- [EXERCISE GOAL]
Taking the line with "The image size is (1151, 428)." as the first and the line with "Given: Open the Chrome three-dot menu" as the last, set down exactly every line in that range from the entries below, and no more.

- [RECORDS SUPPLIED]
***
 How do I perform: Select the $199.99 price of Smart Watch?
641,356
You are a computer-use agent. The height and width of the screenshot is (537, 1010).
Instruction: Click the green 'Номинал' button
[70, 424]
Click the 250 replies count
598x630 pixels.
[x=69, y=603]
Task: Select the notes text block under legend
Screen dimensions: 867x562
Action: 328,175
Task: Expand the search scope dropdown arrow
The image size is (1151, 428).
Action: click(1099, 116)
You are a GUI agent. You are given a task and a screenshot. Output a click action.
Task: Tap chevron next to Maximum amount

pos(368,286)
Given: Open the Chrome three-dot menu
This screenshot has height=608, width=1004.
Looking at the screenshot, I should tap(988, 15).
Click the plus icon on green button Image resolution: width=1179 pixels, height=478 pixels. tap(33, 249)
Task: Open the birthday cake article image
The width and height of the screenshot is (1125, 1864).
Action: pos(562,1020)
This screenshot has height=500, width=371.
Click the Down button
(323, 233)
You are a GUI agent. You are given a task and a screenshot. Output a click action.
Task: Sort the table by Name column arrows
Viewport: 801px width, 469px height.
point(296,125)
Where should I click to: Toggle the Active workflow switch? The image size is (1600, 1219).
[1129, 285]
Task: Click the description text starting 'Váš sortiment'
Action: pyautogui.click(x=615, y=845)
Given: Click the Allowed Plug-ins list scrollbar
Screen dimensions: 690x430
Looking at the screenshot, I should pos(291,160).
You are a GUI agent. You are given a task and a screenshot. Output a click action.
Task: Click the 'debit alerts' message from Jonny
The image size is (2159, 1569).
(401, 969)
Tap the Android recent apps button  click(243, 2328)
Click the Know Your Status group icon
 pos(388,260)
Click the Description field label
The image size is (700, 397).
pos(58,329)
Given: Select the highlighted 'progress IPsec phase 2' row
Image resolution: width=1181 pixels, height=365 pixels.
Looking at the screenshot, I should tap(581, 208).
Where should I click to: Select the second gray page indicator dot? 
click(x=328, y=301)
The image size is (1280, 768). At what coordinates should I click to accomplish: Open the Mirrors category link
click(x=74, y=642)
***
- [ANSWER SECTION]
The image size is (1151, 428).
Action: click(1099, 116)
You are a GUI agent. You are given a task and a screenshot. Output a click action.
Task: Tap chevron next to Maximum amount

pos(368,286)
Given: Open the Chrome three-dot menu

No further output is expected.